Friday, November 25, 2011

Practical advice for new law professors: Grading on a curve

Grading on a curve
Around this time of year, American law schools begin issuing offers for entry-level, tenure-track teaching positions. The typical new recruit has more experience with scholarship than with teaching, grading, or lesson-planning. MoneyLaw will offer some practical advice to some of these new law professors. I will start by explaining standard scoring, more colloquially known as grading on a curve.

Why? At a minimum, this forum takes some pleasure in indulging the holiday spirit of giving and sharing. More seriously, I am acutely aware that many American lawyers — and many of their teachers — tend to be innumerate. With regrettable frequency over the course of nearly two decades in the legal academy, I have heard tenured law professors assert that "there is no mechanical way to convert raw scores to scaled grades." The truth is much simpler: There is a set of practical problems that mathematics can solve. Standard scoring is one of them. Instead of being content to post the occasional exercise in refreshing my own quantitative skills, I will try to share a few things with newcomers to the academy — ideally, things not discussed at the law school hiring combine or during faculty orientation.

Most (though not all) American law schools enforce some form of constraint on the grades that their professors can assign. Wikipedia has collected a list of grade point average curves at American law schools. The subject arises with regularity in prelaw and law student blogs, and with good reason. Some law schools condition their students' retention of financial aid on the maintenance of a minimum GPA. If you know the mathematics of standard scoring, you can predict with a high degree of accuracy the probability of maintaining the threshold GPA throughout all three years of law school. Students and professors alike therefore have a stake in understanding the mathematics of grading.

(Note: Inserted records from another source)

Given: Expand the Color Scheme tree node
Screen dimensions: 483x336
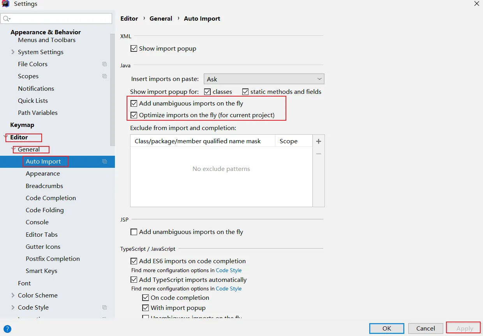Looking at the screenshot, I should tap(13, 296).
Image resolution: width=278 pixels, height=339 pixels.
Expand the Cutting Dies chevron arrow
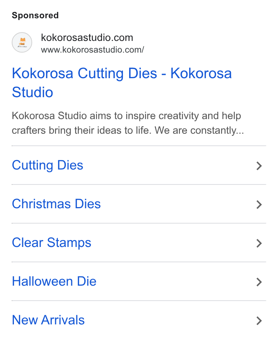(259, 166)
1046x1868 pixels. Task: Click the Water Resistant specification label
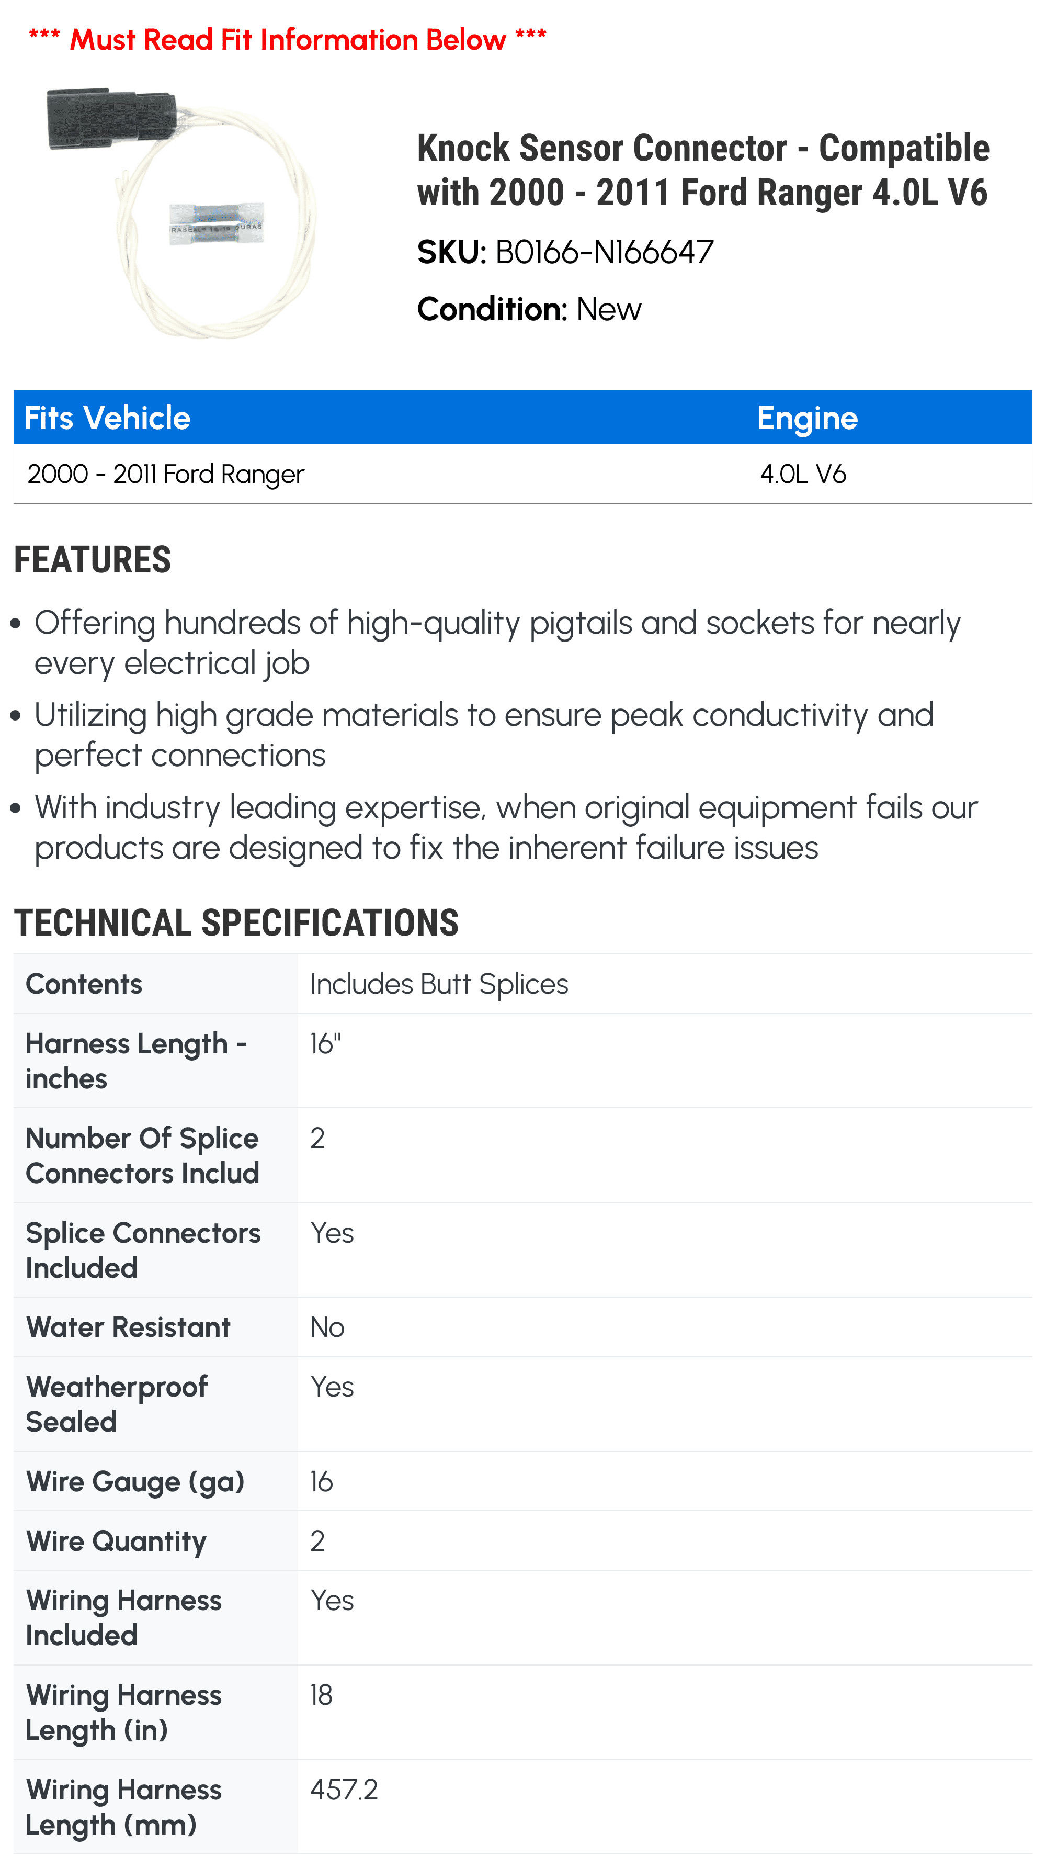coord(128,1327)
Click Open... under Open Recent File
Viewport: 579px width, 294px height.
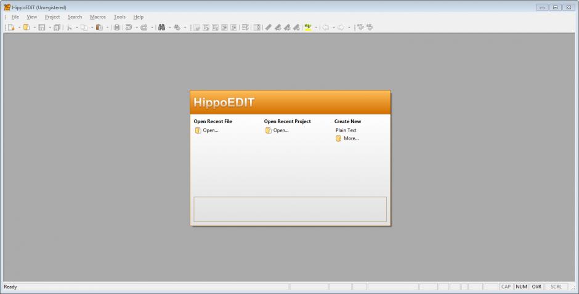point(210,130)
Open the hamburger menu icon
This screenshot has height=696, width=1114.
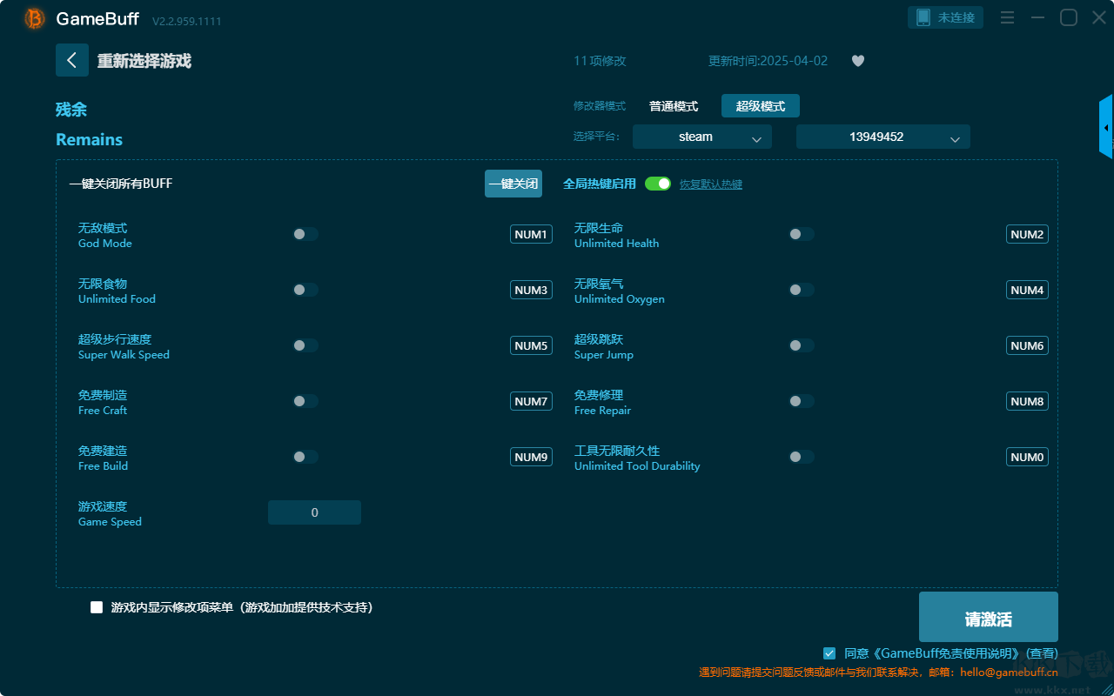(1007, 17)
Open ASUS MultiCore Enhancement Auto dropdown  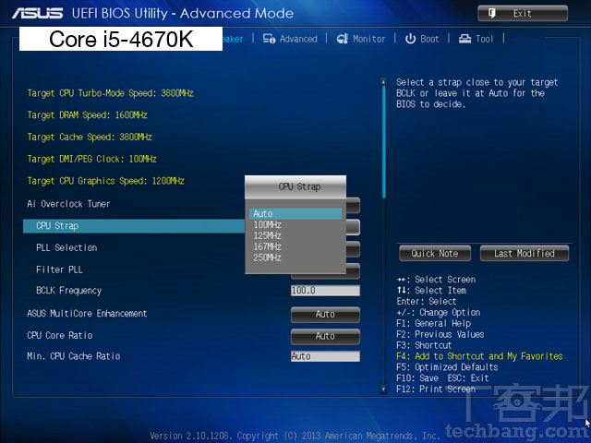[325, 314]
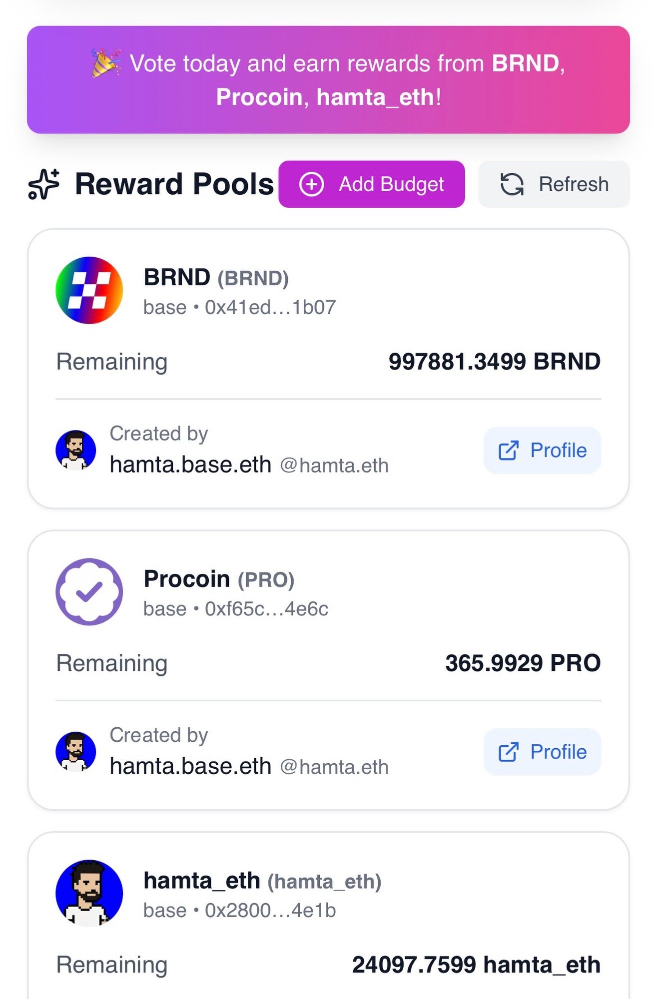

Read the rest of this post . . . .In my experience, law professors who react instinctively, and perhaps even inanely, against grading on a curve do so for either or both of two reasons. One is simple ignorance, a byproduct of the innumeracy that might have prompted them to study law instead of a more quantitatively demanding discipline. The other is an inborn distrust of authority. That distrust often extends to school-wide rules on mean GPAs or grade distributions, as though divining the precise line between a C+ and a B- represented a central plank of academic freedom. The truth is that standard scoring leaves ample discretion for all instructors to evaluate their students and to distribute individual grades. The only constraint is that the mean grade in each course should fall within some range. (How tight that range should be, like almost every other subject imaginable, is the subject of some dispute among law professors.). Moreover, the exercise of "grading on a curve" is both mathematically elegant and logistically simple. You have no excuse for not grading on a curve.

Absent extraordinary circumstances, grades in any class will follow a normal, Gaussian distribution. Happily, grading a class means measuring an entire population. We can therefore use standardization techniques.

I will further assume, for clarity's sake, a straightforward map of points corresponding to letter grades. In increments of 0.333, progress from 0.000 for an F to 4.333 for an A+. In other words, a C+ is worth 2.333. A B- is worth 2.667. Many schools use no more than one significant digit after the decimal point, which leads to mathematical anomalies arising from crude rounding. At 2.3, a C+ is 0.3 points removed from a C, but 0.4 points removed from a B-.

Finally, I assume that the professor consistently adheres to some way, any way of assigning raw scores. Giving points for each valid argument and assigning percentages for each task accomplished represent merely two among many plausible methodologies. The real trick lies in converting these raw scores to standard scores.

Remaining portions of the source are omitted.